American Civil Liberties Union

Military Commissions Act.

The Senate voted to approve the Military Commission Act of 2006. This group opposed the bill because it gutted the enforceability of Common Article 3 of the Geneva Conventions, retroactively stripped federal courts of authority to consider habeas corpus petitions and other legal actions by foreign detainees, provided retroactive immunity to civilians who authorized or ordered illegal acts of torture and abuse, and set up military commissions that can order executions of defendants based on evidence that the defendant cannot see and that was obtained only as the result of horrific abuse.

American Conservative Union

S. 3930 As Amended; Military Commissions Act of 2006.

Senate passed S. 3930, to authorize trial by military commission for violations of the law of war, after taking action on the following amendments proposed thereto.

United Electrical, Radio and Machine Workers

Military Tribunals (S. 3930).

President Bush has repeatedly used the 9/11 tragedy and the Iraq war as excuses to erode the Bill of Rights and escape from past U.S. commitments to international human rights, as well as legal standards of due process. The Senate passed legislation (HR6166) to permit the U.S. military to use various forms of torture, to allow the government to withhold evidence at military trials of alleged terror suspects, to hold prisoners forever without trial, and to exempt from prosecution any war crimes committed before December 30, 2005.

The John Birch Society

Military Tribunals.

This legislation (S. 3930) to establish a special system of military tribunals for “unlawful enemy combatants” is identical to the bill passed by the House the previous day (see House Roll Call #491 for more details).  This bill would curtail defendant rights.

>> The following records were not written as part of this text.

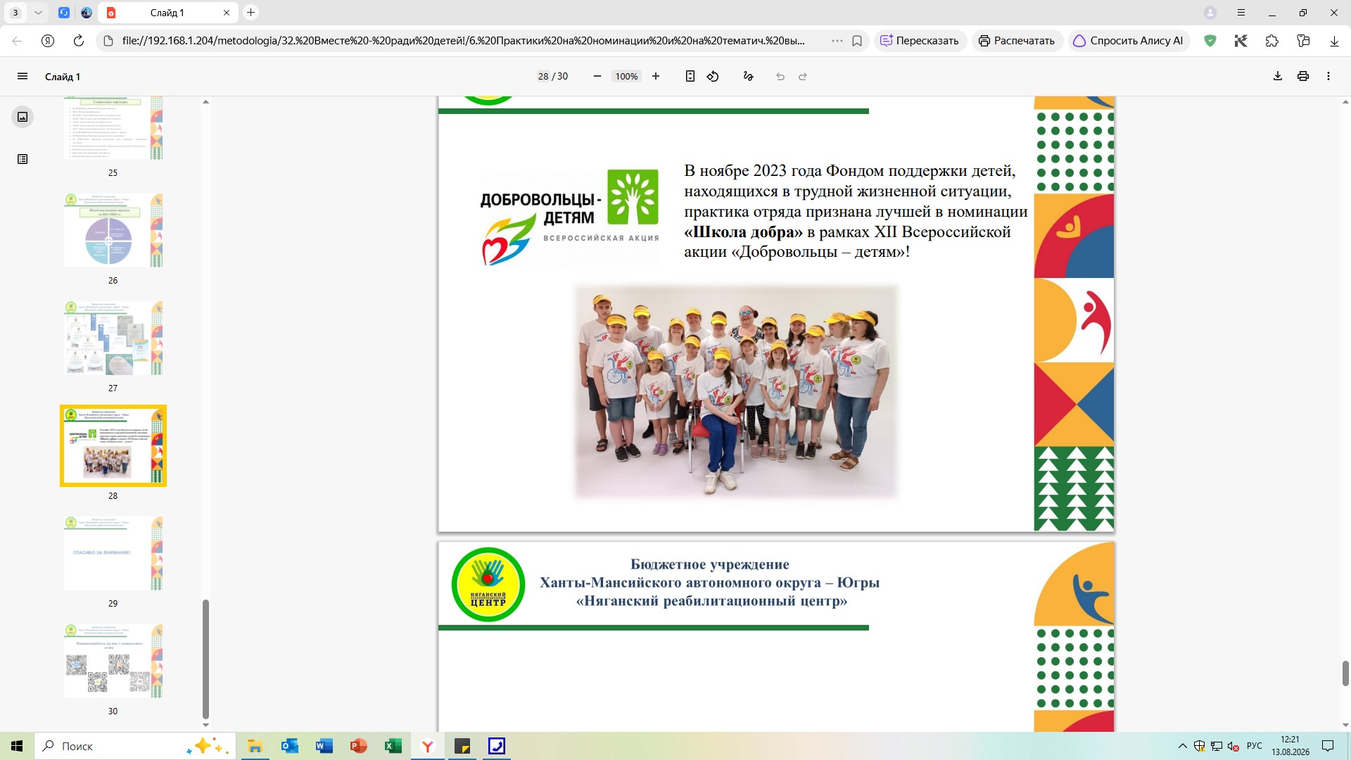Toggle the bookmark icon in the address bar
The image size is (1351, 760).
pyautogui.click(x=857, y=41)
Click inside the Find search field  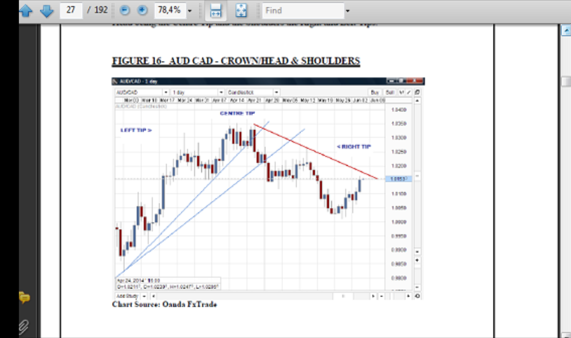coord(303,10)
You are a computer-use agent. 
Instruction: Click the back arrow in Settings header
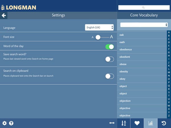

Citizens for Global Solutions

S. 3930 Military Commissions Act of 2006 / Treatment of Detainees.

The Military Commissions Act of 2006 amended the Uniform Code of Military Justice to codify and define procedures governing the use and establishment of commissions to try enemy combatants and removed habeas corpus rights from detainees classified as enemy combatants. The Act circumvented the Supreme Court’s decision in Hamdan vs. Rumsfeld which ruled that the military commissions established by the administration to try detainees violated the Geneva Conventions and military law.

Arab American Institute

S.3930 - Military Commissions Authorization passage.

Before heading for recess, Congress voted on this long overdue bill to authorize military commissions for detainees in U.S. custody. Changes made just days before the vote removed the phrase “outside of the United States” from the section regarding habeas corpus—the means by which an individual can challenge their detention in a court of law. Although likely to be ruled unconstitutional by the Supreme Court, this new law would allow the federal government to indefinitely detain individuals—including green-card holders, students and other legal visitors—without allowing them to challenge their detention in court.